NSK Secures Major Victory in Automotive Parts Antitrust Multidistrict Litigation

January 10, 2019

Cleary Gottlieb secured a major victory for its client, NSK, and the other defendant manufacturers of bearings (the Bearings Defendants) in a sprawling multidistrict antitrust suit brought by direct purchasers of the bearings over alleged price fixing.

On Monday, January 7, 2019, Judge Marianne Battani of the U.S. District Court for the Eastern District of Michigan denied the Direct Purchaser Plaintiffs’ (DPPs) motion for class certification, ruling that the plaintiffs failed to satisfy the requirements of typicality and adequacy.

Accepting the arguments that Cleary advanced in the briefing and at oral argument, Judge Battani agreed that the DPP named plaintiffs were very different from most bearings purchasers and would not be proper representatives of class members like large original equipment manufacturers, who purchase custom bearings at heavily negotiated prices through an RFQ process.
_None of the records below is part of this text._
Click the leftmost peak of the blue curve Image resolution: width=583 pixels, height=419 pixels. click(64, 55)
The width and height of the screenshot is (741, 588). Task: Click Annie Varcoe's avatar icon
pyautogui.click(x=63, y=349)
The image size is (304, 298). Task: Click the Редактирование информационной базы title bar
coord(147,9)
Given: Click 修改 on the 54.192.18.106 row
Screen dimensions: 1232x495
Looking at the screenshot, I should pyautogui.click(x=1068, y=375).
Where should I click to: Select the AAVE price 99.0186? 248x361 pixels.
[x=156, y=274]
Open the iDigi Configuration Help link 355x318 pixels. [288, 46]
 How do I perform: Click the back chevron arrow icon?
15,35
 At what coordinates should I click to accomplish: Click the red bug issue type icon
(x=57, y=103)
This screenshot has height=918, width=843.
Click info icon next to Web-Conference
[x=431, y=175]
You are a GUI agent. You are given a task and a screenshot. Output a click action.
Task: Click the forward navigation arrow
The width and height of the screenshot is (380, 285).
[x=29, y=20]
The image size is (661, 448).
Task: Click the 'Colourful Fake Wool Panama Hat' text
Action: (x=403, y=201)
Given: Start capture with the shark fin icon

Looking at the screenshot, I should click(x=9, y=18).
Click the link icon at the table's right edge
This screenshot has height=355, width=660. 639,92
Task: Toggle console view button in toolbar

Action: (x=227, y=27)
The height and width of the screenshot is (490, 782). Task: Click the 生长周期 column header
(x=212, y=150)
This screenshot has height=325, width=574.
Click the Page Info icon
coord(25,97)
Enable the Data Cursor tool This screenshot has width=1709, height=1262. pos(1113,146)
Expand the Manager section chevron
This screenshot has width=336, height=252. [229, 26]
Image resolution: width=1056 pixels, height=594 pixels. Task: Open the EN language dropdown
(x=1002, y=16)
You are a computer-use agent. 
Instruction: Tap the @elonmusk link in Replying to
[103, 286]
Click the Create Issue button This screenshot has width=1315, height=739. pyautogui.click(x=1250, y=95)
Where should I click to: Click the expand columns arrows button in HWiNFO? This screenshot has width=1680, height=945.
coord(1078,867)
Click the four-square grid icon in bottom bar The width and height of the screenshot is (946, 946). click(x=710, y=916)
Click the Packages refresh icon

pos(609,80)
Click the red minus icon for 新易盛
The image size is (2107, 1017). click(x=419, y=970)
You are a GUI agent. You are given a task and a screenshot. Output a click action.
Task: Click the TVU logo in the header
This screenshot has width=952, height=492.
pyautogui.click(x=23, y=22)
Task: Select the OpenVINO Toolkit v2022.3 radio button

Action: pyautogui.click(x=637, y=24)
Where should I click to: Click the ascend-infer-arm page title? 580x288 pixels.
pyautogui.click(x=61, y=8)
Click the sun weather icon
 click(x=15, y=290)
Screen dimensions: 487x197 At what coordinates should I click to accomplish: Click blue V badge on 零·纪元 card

The court highlighted the fact that several of the DPPs’ theories of harm did not apply to the proposed representatives and that the representatives therefore would not have the proper incentives to pursue those theories. For largely the same reasons, the court also held that the DPPs did not meet the predominance requirement.

This was the first class certification decision in the Auto Parts MDL and could have broad implications for the remaining cases in the MDL, which involve dozens of other auto parts manufacturers and hundreds of defendants.